WHAT IS EXPECTED -> Print the listing below word for word, but drop any pictures it contains.

DATA SUPPLIED ->
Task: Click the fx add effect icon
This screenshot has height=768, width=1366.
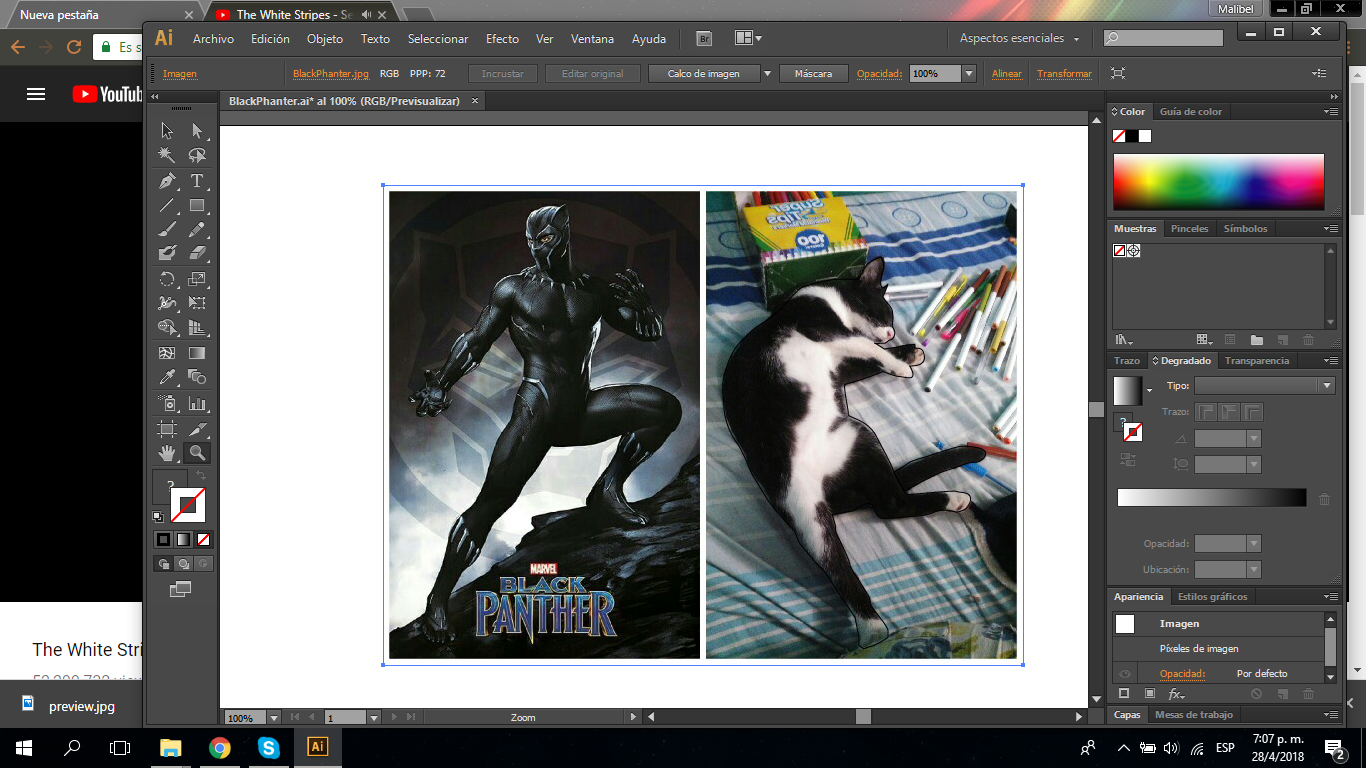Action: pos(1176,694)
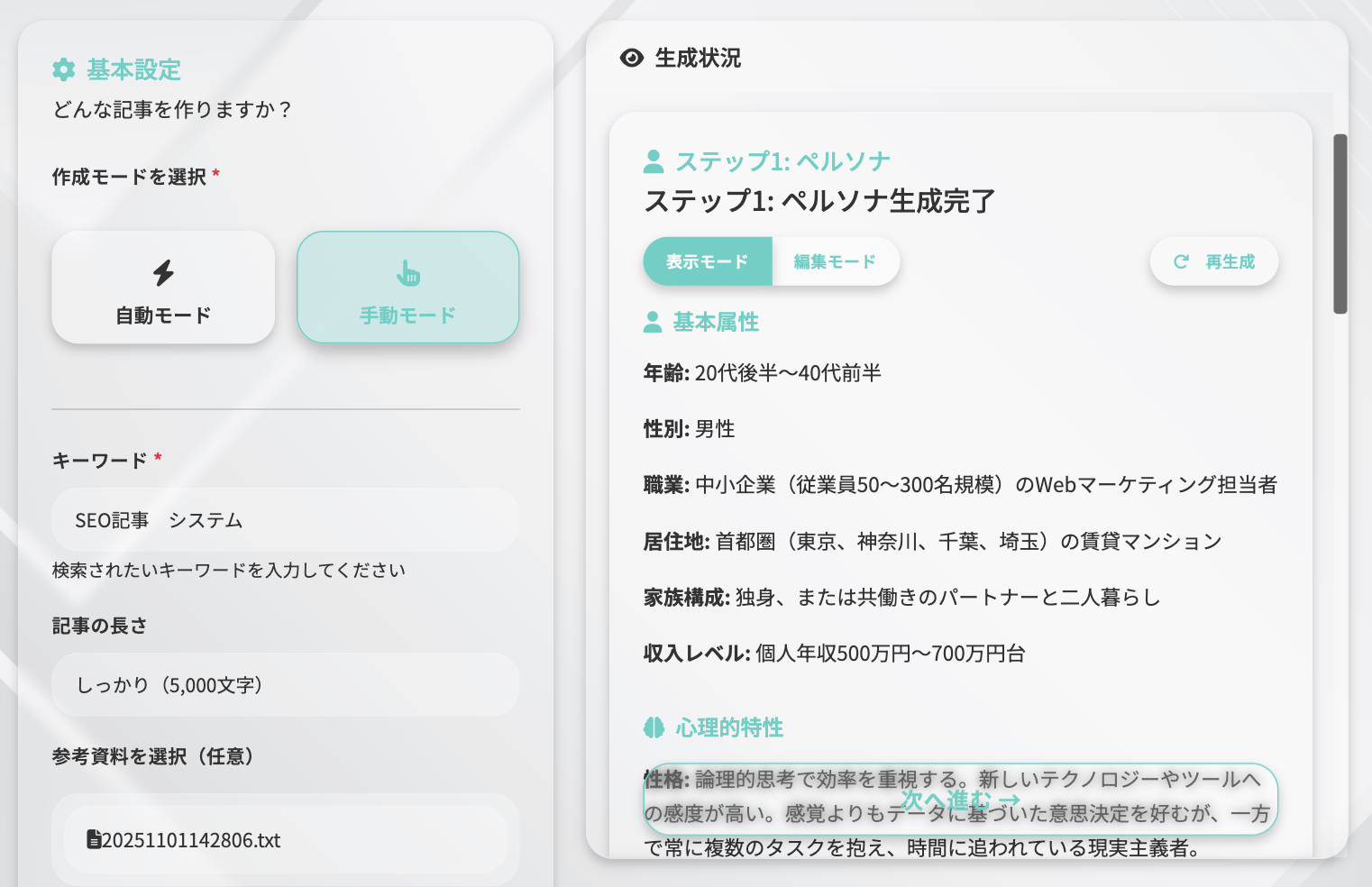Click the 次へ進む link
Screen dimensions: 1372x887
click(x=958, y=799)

EXERCISE RESULT ->
Task: Click the fx add effect icon
This screenshot has height=768, width=1366.
Action: pos(1176,694)
Click the 次へ進む link
Screen dimensions: 1372x887
click(x=958, y=799)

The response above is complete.